Sorry... I just realized that such logic can be implemented in pure Python. The full coroutine support is unnecessary for deeply nested generators.

# ===================================================================
#  O(1) Yield-From Infrastructure (Pure Python Implementation)
# ===================================================================

class YieldFromMarker:
    """A special object to signal a `yield from` request to the trampoline."""
    def __init__(self, func, *args, **kwargs):
        self.func = func._raw_func
        self.args = args
        self.kwargs = kwargs

class Generator:
    """
    An iterator that implements a trampoline to achieve O(1) performance for
    deeply delegated `yield from` operations using only standard Python features.

    It works by managing its own stack of iterators (`iter_stack`) instead of
    relying on the Python call stack. The `__next__` method contains the
    trampoline loop that drives the entire process.
    """
    def __init__(self, gen_func, *args, **kwargs):
        # The stack of active iterators for the trampoline.
        # We start it with the top-level generator.
        self.iter_stack = [gen_func(*args, **kwargs)]

    def __iter__(self):
        return self

    def __next__(self):
        """
        The trampoline. This loop drives the generator logic. It manages
        a stack of iterators to achieve O(1) performance for each yield.
        """
        while self.iter_stack:
            try:
                # Get the value from the top-most generator on our stack.
                value = next(self.iter_stack[-1])

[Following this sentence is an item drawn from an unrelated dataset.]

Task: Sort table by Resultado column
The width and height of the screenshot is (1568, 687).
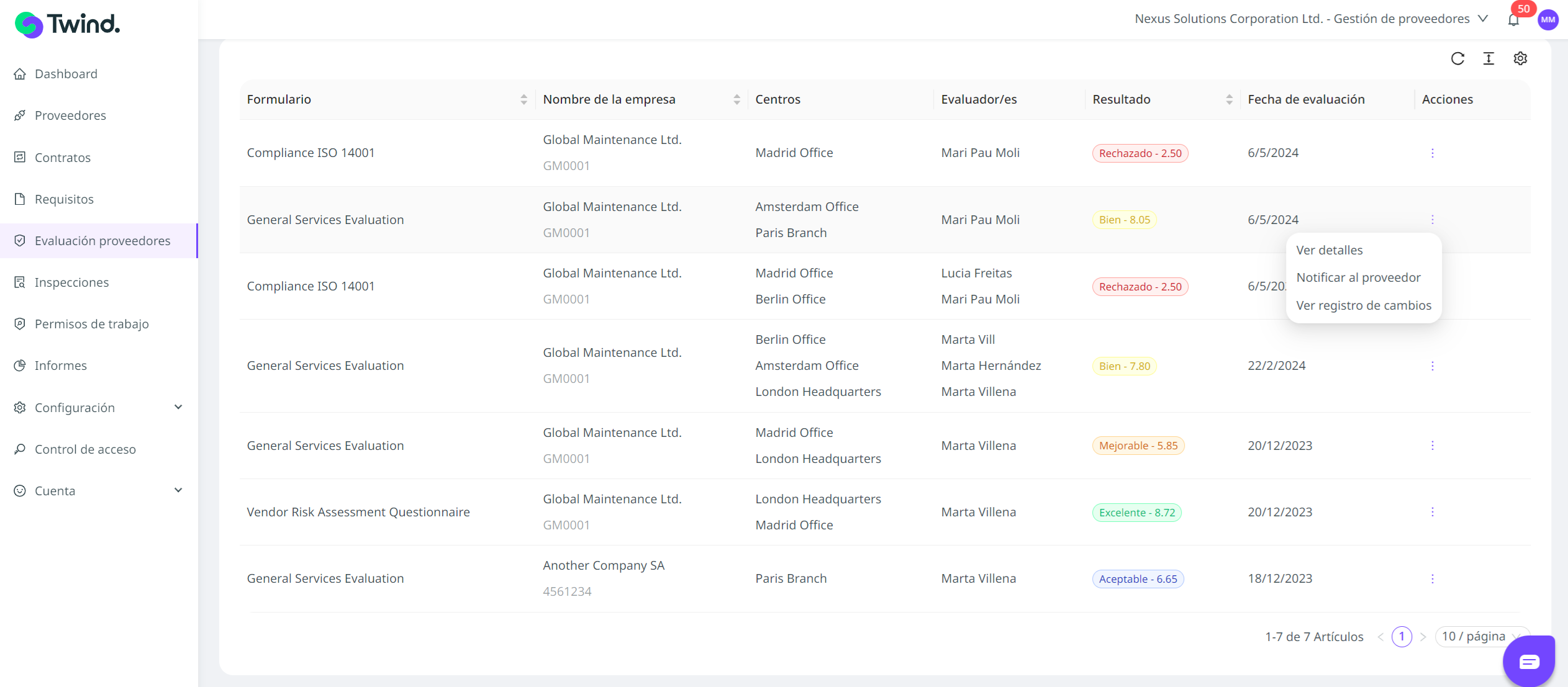Action: [1228, 99]
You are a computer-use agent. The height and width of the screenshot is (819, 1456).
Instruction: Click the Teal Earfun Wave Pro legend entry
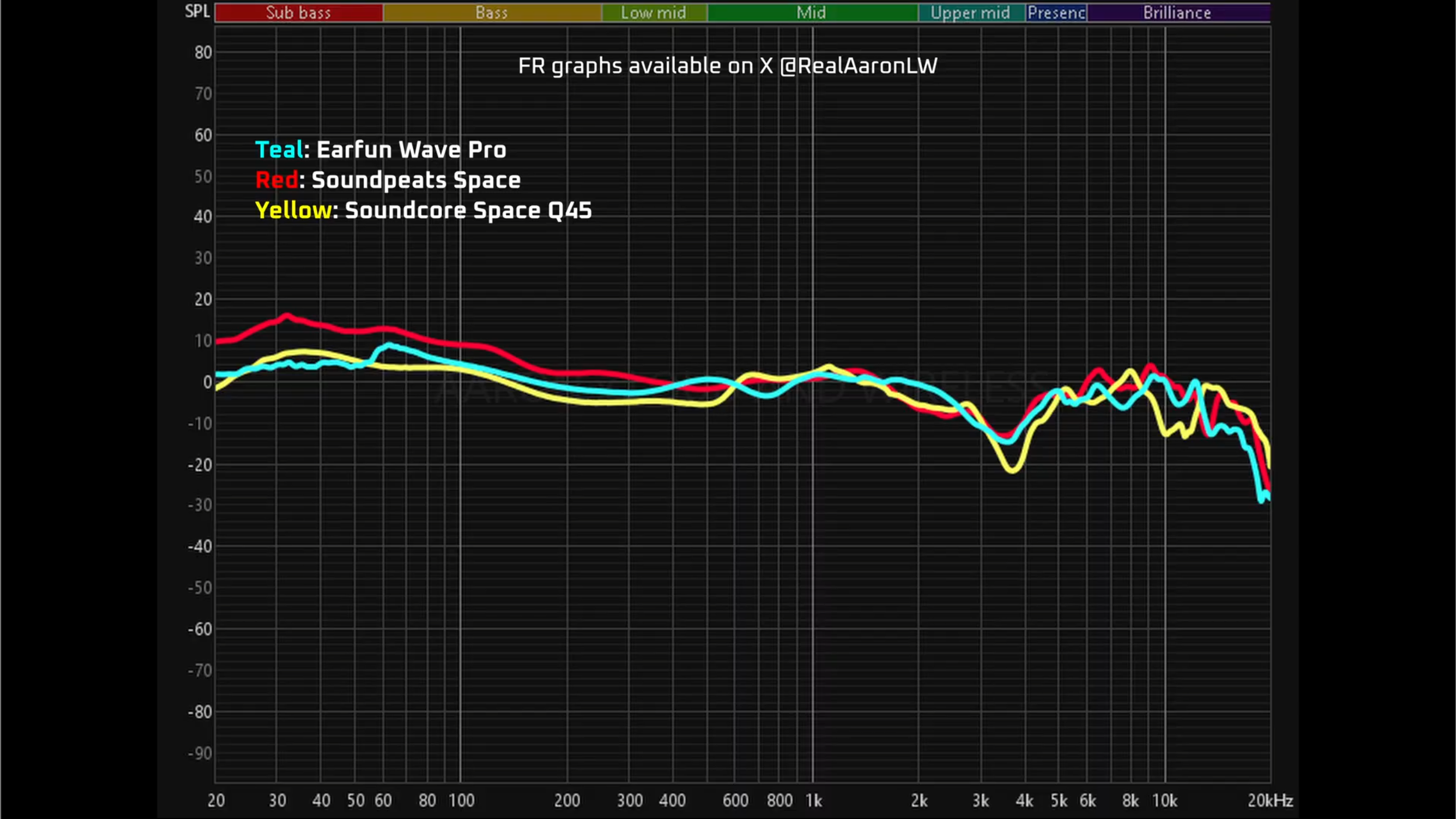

                if isinstance(value, YieldFromMarker):
                    # It's a `yield from` request. Push the new iterator onto our stack.
                    self.iter_stack.append(value.func(*value.args, **value.kwargs))
                else:
                    # It's a regular value. Return it directly to the consumer.
                    # This is the O(1) step.
                    return value

            except StopIteration:
                # The top-most generator is exhausted. Pop it from the stack
                # and the loop will continue with the one below it.
                self.iter_stack.pop()

        # If the stack becomes empty, the entire process is complete.
        raise StopIteration

def generator(gen_func):
    """
    Decorator that automatically wraps a generator function with the Generator
    to enable O(1) yield-from performance.
    """
    def wrapper(*args, **kwargs):
        return Generator(gen_func, *args, **kwargs)

    wrapper._raw_func = gen_func
    return wrapper

The use of this generator is similar:

@generator
def gen(n):
    if n > 0:
        yield YieldFromMarker(gen, n - 1)
    yield n

This is an $O(n)$ generator instead of $O(n^2)$.